Un « virage à gauche » sur l’échiquier politique étasunien

Sur le plan économique et social, le chômage se maintient au dessus de la barre des 7% alors que les grands patrons et les banquiers, qui ont bénéficié de généreuses opérations de sauvetage, ont augmenté leurs chiffres d’affaires. Après six années de crise économique et de croissance extrêmement faible, les inégalités n’ont cessé de croître. Aux emplois-poubelle, aux salaires de misère et à l’augmentation du nombre de travailleurs précaires il faut rajouter la vague d’attaques contre les secteurs les plus concentrés de la classe ouvrière qui conservent encore quelques acquis. C’est dans ce contexte que l’on a vu apparaître un certain nombre de « nouveaux » phénomènes sociaux, avec le mouvement Occupy Wall Street (OWS), dans la foulée des indignad@s espagnols, les débrayages à répétition pour le droit à l’organisation syndicale dans les grands supermarchés Walmart ou encore les grèves des travailleurs de la restauration rapide pour instaurer un salaire minimum de 15 dollars l’heure [1].

Cette combinaison de différents facteurs s’est exprimée au sein des deux principaux partis. Chez les Républicains, c’est le « centre » qui a pris le dessus sur les plus conservateurs et les Démocrates ont vu la victoire en interne des « progressistes ». Mais la plus grande surprise, expression de ce « virage à gauche », a été l’élection de Kshama Sawant, militante du courant d’extrême gauche Socialist Alternative, section américaine du Comité pour une Internationale Ouvrière, au Conseil Municipal de Seattle. En mettant en avant un programme axé sur la revendication d’un salaire minimum à 15 dollars et contre le bipartisme, elle a exprimé le ressenti d’un vaste secteur de travailleurs précaires en plus de réussir à s’attirer la sympathie des jeunes d’OWS et d’un secteur de l’électorat déçu par les démocrates. Sawant a ainsi obtenu près de 94.000 voix, soit 50, 67%, et l’a emporté sur son rival du Parti Démocrate qui occupait le poste depuis seize ans.

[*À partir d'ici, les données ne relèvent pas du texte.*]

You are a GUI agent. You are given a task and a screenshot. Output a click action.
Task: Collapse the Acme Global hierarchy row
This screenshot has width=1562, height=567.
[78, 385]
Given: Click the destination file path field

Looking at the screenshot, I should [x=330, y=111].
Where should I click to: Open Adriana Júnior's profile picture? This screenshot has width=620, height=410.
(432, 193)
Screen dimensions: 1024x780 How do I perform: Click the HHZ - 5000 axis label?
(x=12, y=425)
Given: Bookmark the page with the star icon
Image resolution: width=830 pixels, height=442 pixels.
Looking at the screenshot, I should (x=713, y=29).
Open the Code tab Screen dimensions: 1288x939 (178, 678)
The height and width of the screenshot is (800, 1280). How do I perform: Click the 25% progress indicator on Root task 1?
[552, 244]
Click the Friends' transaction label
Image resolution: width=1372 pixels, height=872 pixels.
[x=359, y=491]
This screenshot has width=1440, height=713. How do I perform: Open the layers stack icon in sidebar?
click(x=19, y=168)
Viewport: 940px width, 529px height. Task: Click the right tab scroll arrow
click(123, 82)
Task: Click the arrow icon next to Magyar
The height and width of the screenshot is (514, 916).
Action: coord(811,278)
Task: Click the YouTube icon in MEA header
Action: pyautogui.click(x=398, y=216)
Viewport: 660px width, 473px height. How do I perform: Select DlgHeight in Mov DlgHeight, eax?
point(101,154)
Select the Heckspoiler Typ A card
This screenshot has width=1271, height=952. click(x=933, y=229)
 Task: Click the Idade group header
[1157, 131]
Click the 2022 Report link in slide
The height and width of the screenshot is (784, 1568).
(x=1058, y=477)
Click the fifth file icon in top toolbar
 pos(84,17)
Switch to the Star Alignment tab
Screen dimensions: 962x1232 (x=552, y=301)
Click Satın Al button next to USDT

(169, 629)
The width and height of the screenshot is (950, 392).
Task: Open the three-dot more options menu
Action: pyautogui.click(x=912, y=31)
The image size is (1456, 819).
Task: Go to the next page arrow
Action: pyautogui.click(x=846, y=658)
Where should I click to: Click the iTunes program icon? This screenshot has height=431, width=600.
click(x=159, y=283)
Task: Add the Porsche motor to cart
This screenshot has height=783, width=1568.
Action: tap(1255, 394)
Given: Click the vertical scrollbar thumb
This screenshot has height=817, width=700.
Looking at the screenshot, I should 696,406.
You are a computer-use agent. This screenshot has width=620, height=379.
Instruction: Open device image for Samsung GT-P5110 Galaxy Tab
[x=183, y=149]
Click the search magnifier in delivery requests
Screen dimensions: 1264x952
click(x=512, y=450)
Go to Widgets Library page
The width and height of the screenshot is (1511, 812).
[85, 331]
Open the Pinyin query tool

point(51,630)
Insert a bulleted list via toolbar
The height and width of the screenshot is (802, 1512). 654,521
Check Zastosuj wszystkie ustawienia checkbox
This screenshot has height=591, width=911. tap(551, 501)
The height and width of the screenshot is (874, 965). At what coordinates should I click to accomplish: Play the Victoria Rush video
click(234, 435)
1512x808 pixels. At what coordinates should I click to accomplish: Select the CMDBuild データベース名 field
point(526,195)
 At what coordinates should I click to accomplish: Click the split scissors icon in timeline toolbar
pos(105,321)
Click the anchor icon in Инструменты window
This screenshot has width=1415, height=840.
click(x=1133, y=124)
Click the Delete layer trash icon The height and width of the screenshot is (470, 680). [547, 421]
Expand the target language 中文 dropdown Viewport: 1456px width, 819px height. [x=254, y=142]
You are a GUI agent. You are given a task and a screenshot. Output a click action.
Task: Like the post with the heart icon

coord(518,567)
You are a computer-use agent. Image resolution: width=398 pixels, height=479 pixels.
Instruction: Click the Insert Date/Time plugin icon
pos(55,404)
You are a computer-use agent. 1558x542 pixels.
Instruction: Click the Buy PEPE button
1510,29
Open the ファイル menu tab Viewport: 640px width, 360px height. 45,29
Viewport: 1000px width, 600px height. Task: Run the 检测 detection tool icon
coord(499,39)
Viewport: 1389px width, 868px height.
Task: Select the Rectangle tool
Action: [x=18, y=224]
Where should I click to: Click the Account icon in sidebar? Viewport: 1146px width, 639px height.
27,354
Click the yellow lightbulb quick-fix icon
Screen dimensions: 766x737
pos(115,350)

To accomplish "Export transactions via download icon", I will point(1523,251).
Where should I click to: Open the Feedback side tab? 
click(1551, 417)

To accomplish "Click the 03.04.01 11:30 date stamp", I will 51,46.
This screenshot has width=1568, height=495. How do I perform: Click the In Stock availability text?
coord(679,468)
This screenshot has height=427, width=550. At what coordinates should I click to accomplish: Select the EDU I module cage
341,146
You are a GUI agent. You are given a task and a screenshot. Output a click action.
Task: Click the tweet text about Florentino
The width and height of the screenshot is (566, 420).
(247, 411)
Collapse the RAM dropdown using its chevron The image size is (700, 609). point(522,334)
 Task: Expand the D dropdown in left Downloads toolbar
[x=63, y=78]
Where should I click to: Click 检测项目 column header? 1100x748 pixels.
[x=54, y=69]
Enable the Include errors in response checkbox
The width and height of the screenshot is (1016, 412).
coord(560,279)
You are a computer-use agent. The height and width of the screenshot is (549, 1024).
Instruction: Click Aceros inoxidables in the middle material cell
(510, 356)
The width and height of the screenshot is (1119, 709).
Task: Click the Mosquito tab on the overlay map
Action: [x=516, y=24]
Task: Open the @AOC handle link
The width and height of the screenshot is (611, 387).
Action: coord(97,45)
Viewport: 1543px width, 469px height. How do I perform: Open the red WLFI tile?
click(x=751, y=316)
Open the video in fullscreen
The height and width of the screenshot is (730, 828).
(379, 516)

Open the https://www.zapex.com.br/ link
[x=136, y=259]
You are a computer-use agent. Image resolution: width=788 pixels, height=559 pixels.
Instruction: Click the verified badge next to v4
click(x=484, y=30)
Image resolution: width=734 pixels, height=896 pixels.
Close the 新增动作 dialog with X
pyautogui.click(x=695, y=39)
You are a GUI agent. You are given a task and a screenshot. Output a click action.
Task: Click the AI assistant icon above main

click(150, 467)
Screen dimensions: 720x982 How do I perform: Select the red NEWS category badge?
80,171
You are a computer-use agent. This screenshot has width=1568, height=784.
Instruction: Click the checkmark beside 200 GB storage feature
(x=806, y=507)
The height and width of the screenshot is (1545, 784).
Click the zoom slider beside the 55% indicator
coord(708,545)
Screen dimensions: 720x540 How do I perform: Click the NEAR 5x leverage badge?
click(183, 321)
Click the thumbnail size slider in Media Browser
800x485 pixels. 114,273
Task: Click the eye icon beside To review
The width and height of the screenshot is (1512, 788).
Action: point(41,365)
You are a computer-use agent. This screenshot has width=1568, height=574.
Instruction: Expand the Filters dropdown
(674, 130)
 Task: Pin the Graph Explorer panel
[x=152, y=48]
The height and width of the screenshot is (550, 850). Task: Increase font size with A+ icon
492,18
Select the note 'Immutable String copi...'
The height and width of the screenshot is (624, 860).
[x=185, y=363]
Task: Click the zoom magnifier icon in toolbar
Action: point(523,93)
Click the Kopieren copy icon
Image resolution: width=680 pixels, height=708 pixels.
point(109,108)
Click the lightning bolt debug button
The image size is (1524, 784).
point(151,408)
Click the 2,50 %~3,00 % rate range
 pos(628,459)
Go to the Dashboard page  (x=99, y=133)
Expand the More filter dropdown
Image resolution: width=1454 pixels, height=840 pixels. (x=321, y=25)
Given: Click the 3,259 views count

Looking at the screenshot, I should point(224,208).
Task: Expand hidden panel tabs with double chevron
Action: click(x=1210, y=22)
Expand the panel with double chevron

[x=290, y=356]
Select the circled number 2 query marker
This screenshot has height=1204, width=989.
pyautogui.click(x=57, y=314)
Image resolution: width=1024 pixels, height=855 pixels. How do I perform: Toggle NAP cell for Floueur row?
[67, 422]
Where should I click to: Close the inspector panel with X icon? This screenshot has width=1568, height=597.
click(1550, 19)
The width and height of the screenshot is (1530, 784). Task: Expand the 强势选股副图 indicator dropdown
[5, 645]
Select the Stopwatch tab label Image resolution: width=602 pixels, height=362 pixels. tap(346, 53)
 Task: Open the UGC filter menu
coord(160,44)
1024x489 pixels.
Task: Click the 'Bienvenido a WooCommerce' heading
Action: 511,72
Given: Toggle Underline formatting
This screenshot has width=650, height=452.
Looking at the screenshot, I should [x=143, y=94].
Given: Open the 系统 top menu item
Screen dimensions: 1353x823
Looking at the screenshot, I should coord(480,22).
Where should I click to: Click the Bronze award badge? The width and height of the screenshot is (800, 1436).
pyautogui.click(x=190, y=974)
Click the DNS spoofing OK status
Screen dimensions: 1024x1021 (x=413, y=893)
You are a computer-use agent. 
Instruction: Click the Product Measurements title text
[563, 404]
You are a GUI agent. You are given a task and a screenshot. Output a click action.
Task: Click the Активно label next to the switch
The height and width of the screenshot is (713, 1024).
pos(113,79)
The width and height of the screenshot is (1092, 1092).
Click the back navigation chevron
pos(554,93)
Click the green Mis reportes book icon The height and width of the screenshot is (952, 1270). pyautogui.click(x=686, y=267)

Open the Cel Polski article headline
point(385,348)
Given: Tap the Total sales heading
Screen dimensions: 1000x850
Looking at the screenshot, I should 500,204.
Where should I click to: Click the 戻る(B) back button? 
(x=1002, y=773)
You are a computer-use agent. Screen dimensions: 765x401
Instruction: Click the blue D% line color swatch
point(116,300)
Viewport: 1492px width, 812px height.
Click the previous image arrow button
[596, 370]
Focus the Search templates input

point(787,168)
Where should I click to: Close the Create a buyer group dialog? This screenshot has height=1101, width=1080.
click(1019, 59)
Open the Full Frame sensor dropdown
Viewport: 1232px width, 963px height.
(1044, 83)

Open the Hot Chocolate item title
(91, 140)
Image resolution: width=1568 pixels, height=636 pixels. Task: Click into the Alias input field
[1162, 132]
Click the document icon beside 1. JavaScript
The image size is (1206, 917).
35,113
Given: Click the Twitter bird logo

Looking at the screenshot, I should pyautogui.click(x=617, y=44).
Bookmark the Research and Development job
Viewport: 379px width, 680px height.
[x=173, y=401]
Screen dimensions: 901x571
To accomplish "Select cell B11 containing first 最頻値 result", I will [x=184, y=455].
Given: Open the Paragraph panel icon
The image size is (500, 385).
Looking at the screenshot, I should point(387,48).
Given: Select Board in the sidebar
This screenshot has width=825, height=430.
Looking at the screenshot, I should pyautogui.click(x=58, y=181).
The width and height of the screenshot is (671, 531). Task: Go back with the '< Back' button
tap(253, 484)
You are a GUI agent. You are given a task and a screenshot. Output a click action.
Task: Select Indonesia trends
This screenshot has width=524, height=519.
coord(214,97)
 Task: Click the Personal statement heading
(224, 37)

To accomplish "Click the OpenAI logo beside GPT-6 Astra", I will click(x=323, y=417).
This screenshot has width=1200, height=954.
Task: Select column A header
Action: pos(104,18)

Une conseillère municipale d’extrême gauche à Seattle

Cela faisait presque cent ans qu’un-e socialiste n’avait pas été élu-e au Conseil municipal. Même s’il s’agit d’une élection locale cette victoire acquiert une plus grande importance dans le cadre du système bipartiste américain. A cela, il ne faut pas oublier les 36% du candidat de Socialist Alternative à Minneapolis, principale ville du Minnesota, dans le Mid-Ouest.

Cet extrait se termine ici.